Merrill says global inflation risks being ignored
NEW YORK (Reuters) - Policy-makers and investors are ignoring the risks of surging food and energy prices, which threaten to spark an inflationary spiral in emerging economies and restrict growth in developed countries, according to a Merrill Lynch report released on Friday.
"For the first time in our memory, inflation, not growth is the primary macro driver at the global level," wrote Merrill Lynch's global economics team in a research report.
"The inflation shock has already happened," they wrote. This week, U.S. crude oil surged to records above $135 per barrel, sparking a bond market sell-off that drove benchmark U.S. Treasury note yields near their highest levels year-to-date.
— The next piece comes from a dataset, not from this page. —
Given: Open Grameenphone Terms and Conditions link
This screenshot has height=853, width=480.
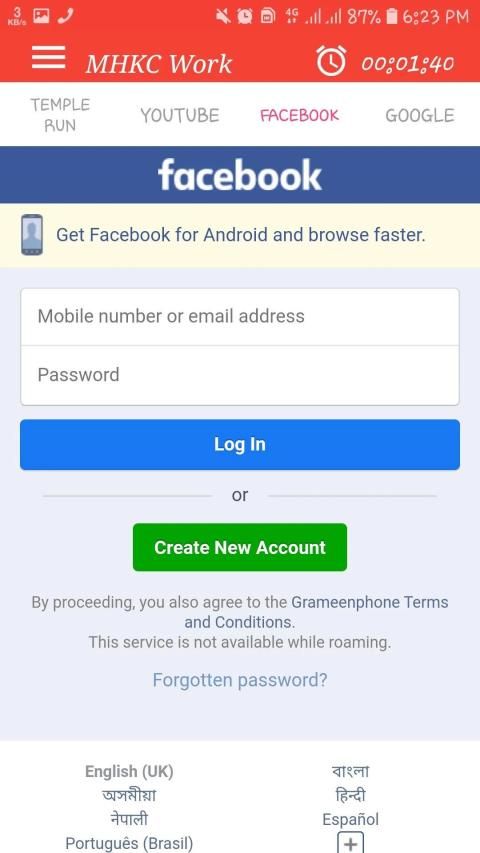Looking at the screenshot, I should pyautogui.click(x=316, y=612).
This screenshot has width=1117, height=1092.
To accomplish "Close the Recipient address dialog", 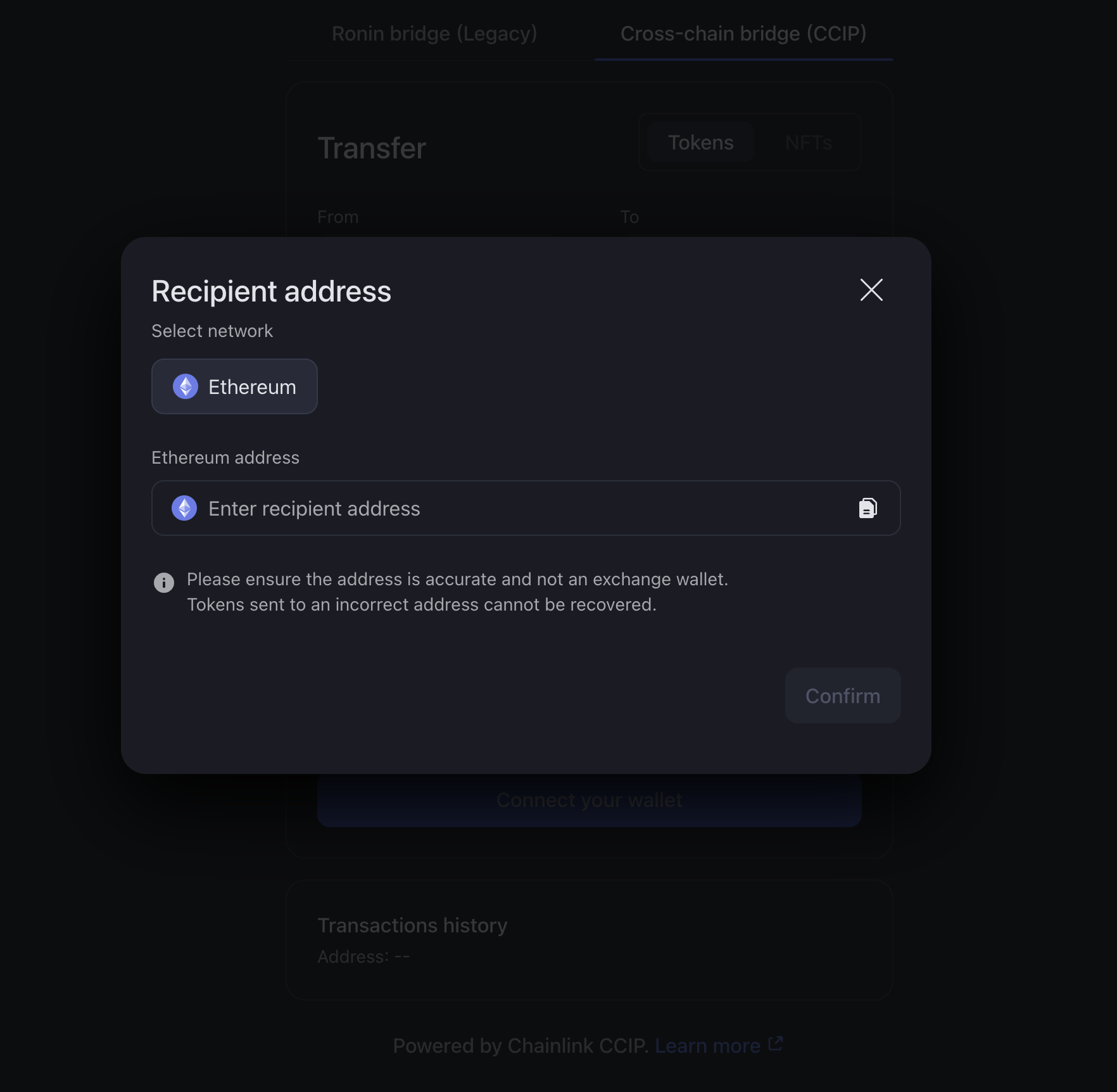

"What matters now is how persistent it (the inflation shock) is and how markets and policy-makers react; at a global level this begs for an accident that will awaken markets and policy-makers to the risks," an event that is likely to happen in the second half of 2008, wrote Merrill.
Merrill has sharply raised its 2008 forecast for global consumer price inflation to 4.9 percent from its prior forecast of 3.4 percent last November.
Investors should purchase protection against the danger of inflation accidents, one reason being that "bond yields globally should adjust higher as these risks unfold," Merrill wrote.
"Inflation supports commodities, inflation-linked fixed income, appreciating currencies and emerging market infrastructure," Merrill wrote.
The report suggests that by and large, investors and central banks are only just starting to face the possibility that the current climb of energy and food prices may now become a sustained trend that will change the long-term inflation outlook.
"One cannot but be struck by how widespread the view is that inflation is a problem, but one that will fade over time even though policy-makers are not expected to act aggressively as they view this as an exogenously driven shock centred on food and energy prices." Continued...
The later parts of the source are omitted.